El pan que baja del cielo

 “Yo soy el pan vivo”. En este profundo y bello discurso, el Señor nos llama a no murmurar delante de las cosas que no comprendemos y a dejarnos conquistar por la lógica divina de la fe, que nos invita a admirarnos ante el gran sacramento de la Eucaristía.

En el evangelio de hoy San Juan nos presenta el discurso del Pan de Vida justo después del milagro, donde se ve el señorío de Jesús sobre la naturaleza, delante de una multitud.

Algunos judíos murmuran y critican fuertemente a Jesús porque había dicho: «Yo soy el pan bajado del cielo». Ante esta critica Jesús va aprovechar para explicar que lo importante no es el alimento que fortalece la vida terrena sino el pan bajado del cielo que sirve para la vida eterna. En la explicación se identifica con ese pan bajado del cielo. Piensan que esa afirmación rompe los moldes de lo normal y raya con lo absurdo e incluso una ofensa a Dios. Esta murmuración no es nueva, ya lo habían hecho en el desierto con su libertador de la esclavitud,

Moisés. Moisés les prometió un pan bajado del cielo para alimentarlos en el camino hacia la tierra prometida mientras estuvieran en el desierto.

Pero faltó al pueblo elegido mirar con los ojos de Dios, les faltó más fe y después de aprovecharlo por unos días comenzaron a quejarse, añorando el alimento que tenían cuando eran esclavos en Egipto, en apariencia más atrayente: “Se echaron a llorar los hijos de Israel diciendo: —¿Quién nos dará carne para comer? Nos acordamos del pescado que estaríamos comiendo de balde en Egipto, y de los pepinos, las sandías, los puerros, las cebollas y los ajos, pero ahora nuestra alma está reseca; no vemos nada más que maná”. Y Dios les dio carne. Pero tampoco eso les satisfizo. Poco tiempo después volvió la murmuración y la crítica. Eran incapaces de valorar la nueva dignidad de hijos de un pueblo liberado, el don precioso de los hijos de Dios. Dios les preparaba para el don divino de la Eucaristía.

Les falto fe y obediencia.

Estos que están delante de Jesús les falta visión de fe no van más allá de lo que ven sus ojos; sus almas no pueden fascinarse con la presencia de lo sobrenatural de un nuevo pan. Seguían amarrados a lo terreno, con todos sus placeres y limitaciones y no supieron descubrir el sentido sobrenatural que se encerraba en el don del maná, que era solo símbolo y signo de la Eucaristía.

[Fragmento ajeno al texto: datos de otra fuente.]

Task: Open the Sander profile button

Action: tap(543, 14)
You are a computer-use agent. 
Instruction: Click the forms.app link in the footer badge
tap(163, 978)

Es bonito observar cómo Jesús es cada vez más explícito en identificarse a Sí mismo con el pan, que por eso es pan de Vida eterna. Y afirma “este es el pan...”, “yo soy el pan...”, “el pan es mi carne”.

Es esta una ocasión estupenda para crecer en la fe, veneración y adoración a la Eucaristía. Inclinarnos sencilla y devotamente ante el misterio de la presencia real de Jesús, tal como nos enseñó en innumerables ocasiones san Josemaría:

“Considera lo más hermoso y grande de la tierra..., lo que place al entendimiento y a las otras potencias..., y lo que es recreo de la carne y de los sentidos... Y el mundo, y los otros mundos, que brillan en la noche: el Universo entero. —Y eso, junto con todas las locuras del corazón satisfechas..., nada vale, es nada y menos que nada, al lado de ¡este Dios mío! —¡tuyo! — tesoro infinito, margarita preciosísima, humillado, hecho esclavo, anonadado con forma de siervo en el portal donde quiso nacer, en el taller de José, en la Pasión y en la muerte ignominiosa... y en la locura de Amor de la Sagrada Eucaristía”. (Camino, 432).